Insisto e insistiré: aunque “solo” fueran 45.000 los asistentes a la llamada de Casado, Rivera y Abascal, ya me parecen muchísimos. Pero viendo las fotos de los periódicos, me parecen más. En Twitter (que no son “los periódicos”), sin embargo ha corrido un vídeo de una manifestación multitudinaria que, como avanzan en Maldito Bulo, es de otra fecha: incluso aparece un edificio que ya no existe bajo un cielo azul que no era el del domingo en Madrid. Para aclararlo definitivamente, hicieron un montaje con imágenes reales del domingo y las del vídeo difundido, que pertenece a otra concentración.

Falsedades, también sobre las start-ups

No conocía a Javier López Menacho hasta ayer, cuando leí la pieza en El Confidencial sobre su libro: “La farsa de las startups: la cara oculta del mito emprendedor”, que tampoco he leído.

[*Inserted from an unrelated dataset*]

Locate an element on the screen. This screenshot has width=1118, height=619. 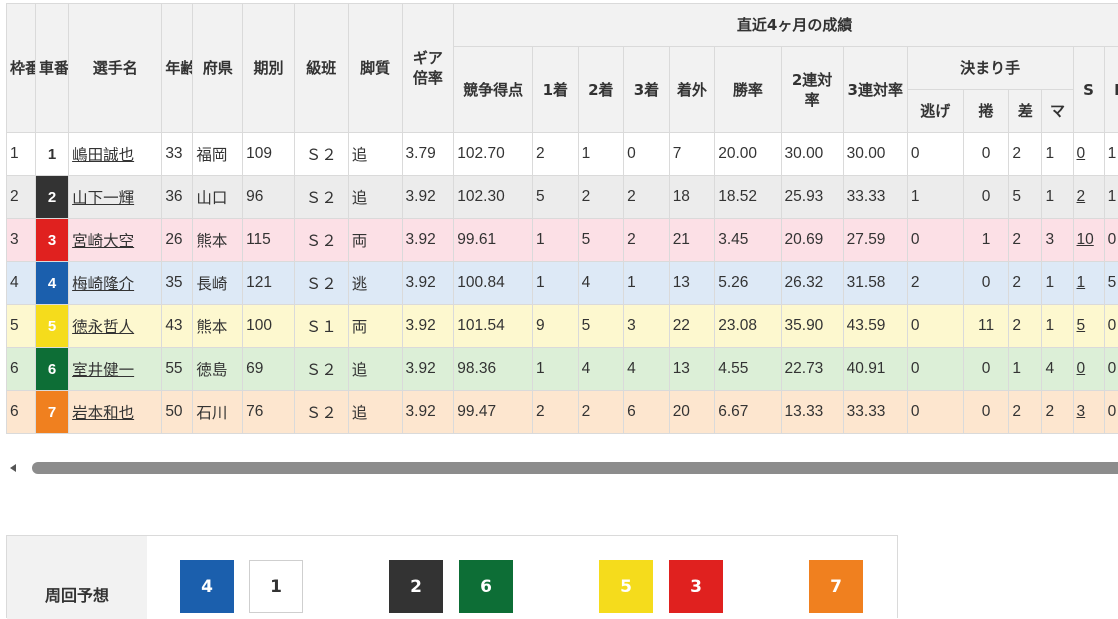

Pero en la entrevista en el digital confirma lo que muchos intuíamos sobre la burbuja del emprendimiento y las empresas de base tecnológica: “Engañaron a muchos ilusos para salir de las listas del paro y emprender (…) Cuando para tener éxito necesitas mucha formación, mucho dinero (…) El prototipo de emprendedor exitoso es el prototipo de nuevo rico (…) Las start-ups pagan poco y mal”.

Y las redes, en su justa medida

Al respecto, este tuit de Xabi Álvarez ha tenido poca repercusión, será porque cuenta la verdad en toda su crudeza: “‘Ahora las startu-ps están muy centradas en Instagram’. Claro, dile al CEO de una start-up con un producto de visión artificial para control de calidad de piezas industriales que Gestamp le va a cerrar un pedido si se centra en Instagram. Es que nos merecemos todo lo que nos pase”. Y sé de lo que habla: las redes sociales son un buen complemento para todas las marcas, siempre con una medida muy estudiada. Una cuenta en Instagram, por sí misma, no arregla nada y puede romper algo.

Las cartas mediáticas, boca arriba

El artículo de Edmun Lee en el New York Times, “Digital Media: What Went Wrong”, es una clase magistral de qué ha pasado y qué está pasando en el mundo de los medios de comunicación con la publicidad on-line. El artículo está escrito ante la noticia de que BuzzFeed, el icono de los nuevos medios on-line, tiene que despedir a trabajadores para cuadrar las cuentas. La tesis de Lee es que para hacer rentable la comunicación en Internet el modelo es clásico: inversión en producto de alta calidad (con periodistas) e investigación para hallar nuevos modelos de monetización (tomando decisiones).